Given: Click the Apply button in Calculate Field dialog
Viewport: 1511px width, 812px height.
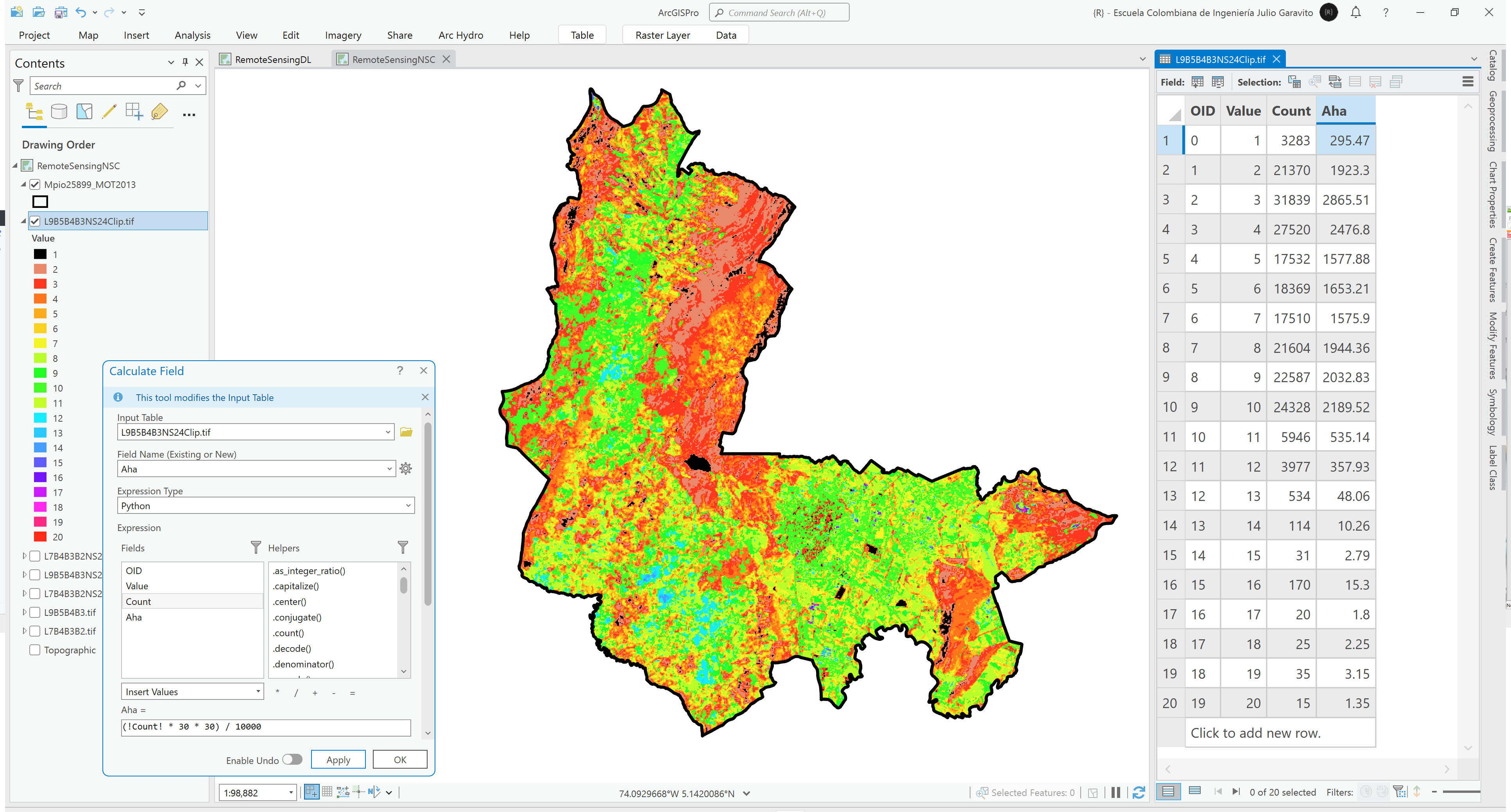Looking at the screenshot, I should [x=338, y=759].
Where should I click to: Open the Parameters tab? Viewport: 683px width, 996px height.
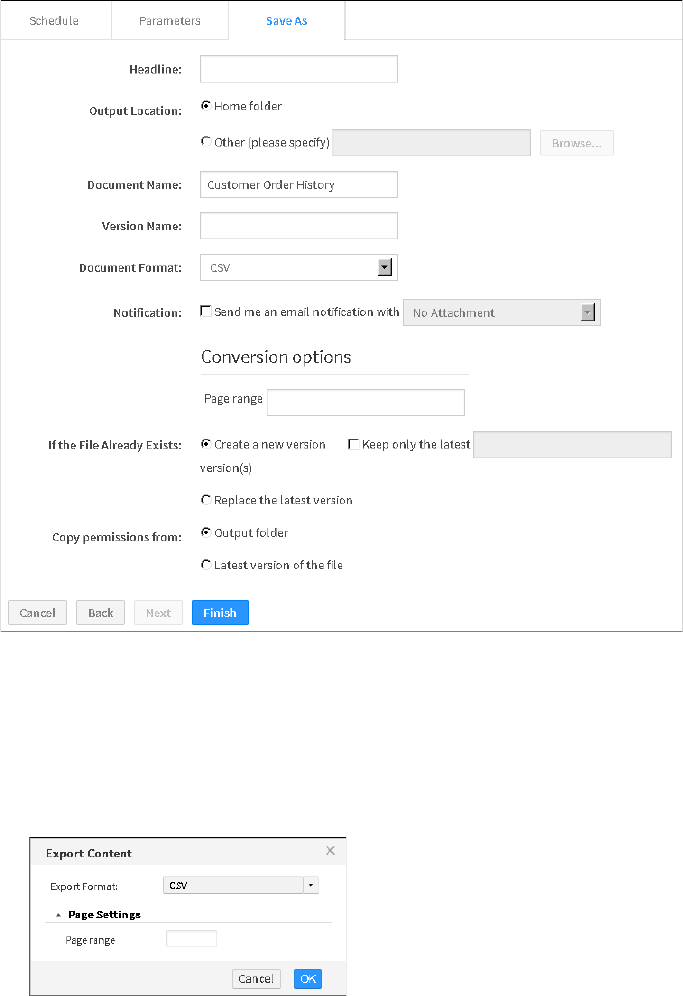click(169, 20)
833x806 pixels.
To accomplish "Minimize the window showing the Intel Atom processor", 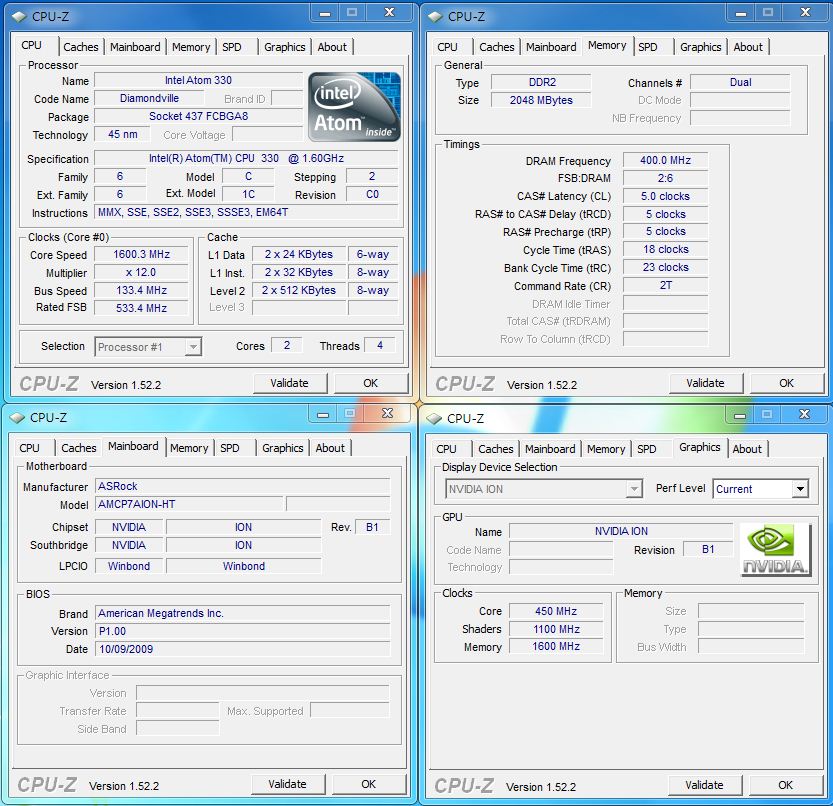I will pos(322,13).
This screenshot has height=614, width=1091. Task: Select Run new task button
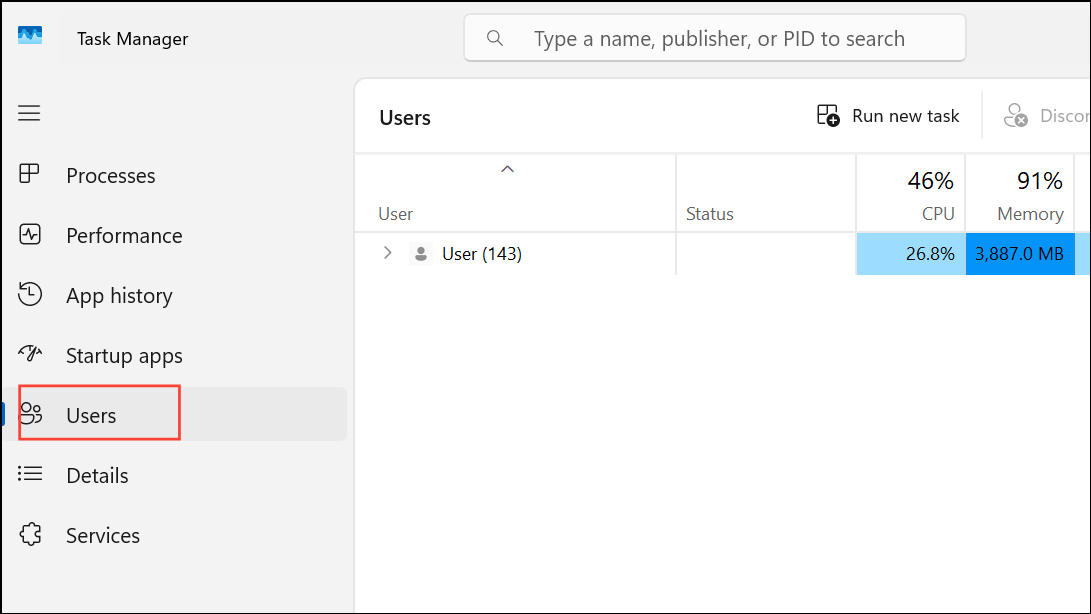[x=888, y=116]
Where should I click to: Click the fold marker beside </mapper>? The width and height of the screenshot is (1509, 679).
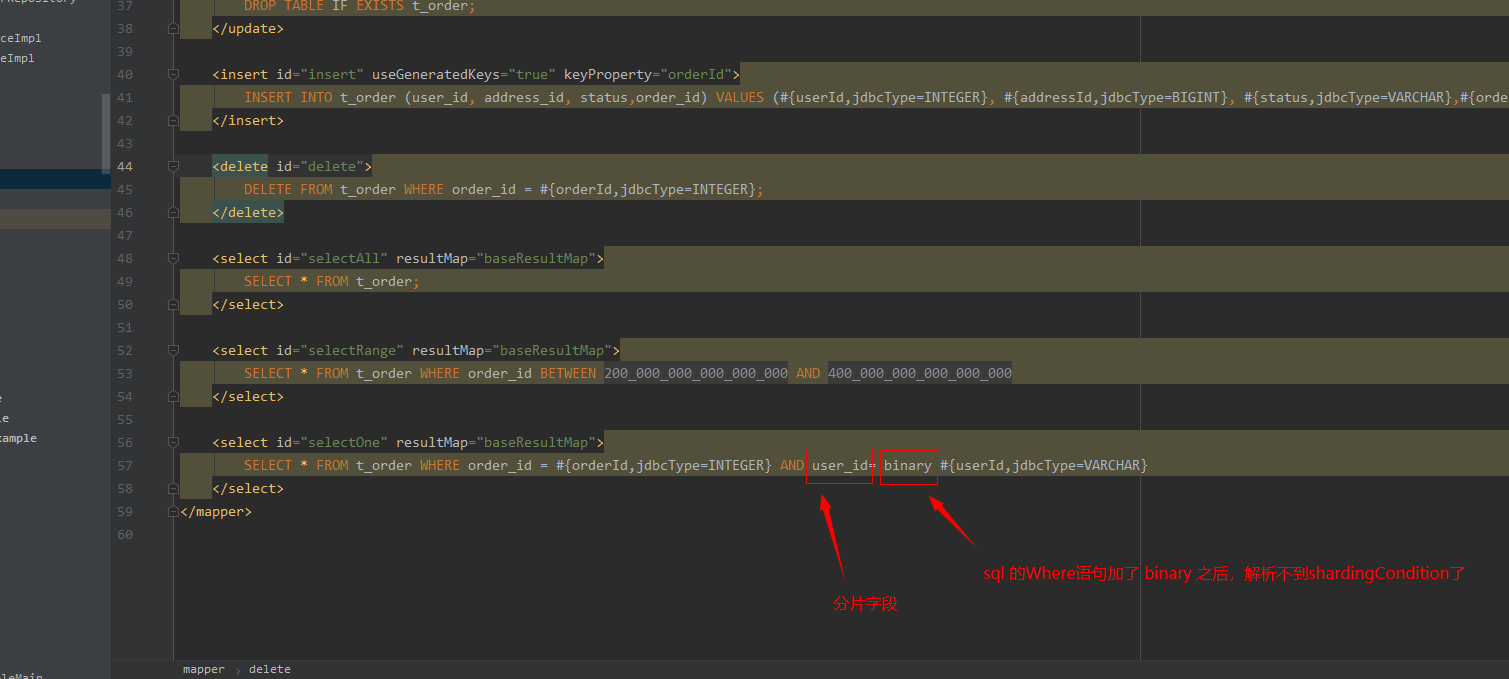(x=172, y=511)
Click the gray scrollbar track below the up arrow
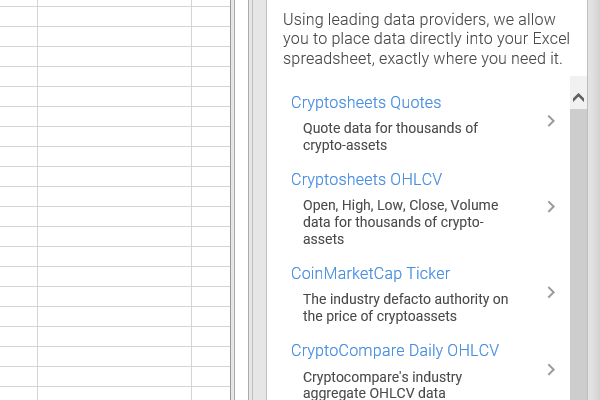 tap(578, 253)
------------------------------
**Task to carry out**
Skip the pictures and write out exactly the lines from the line containing "Click the gray" through the end of the listing above.

**Response**
Click the gray scrollbar track below the up arrow
 tap(578, 253)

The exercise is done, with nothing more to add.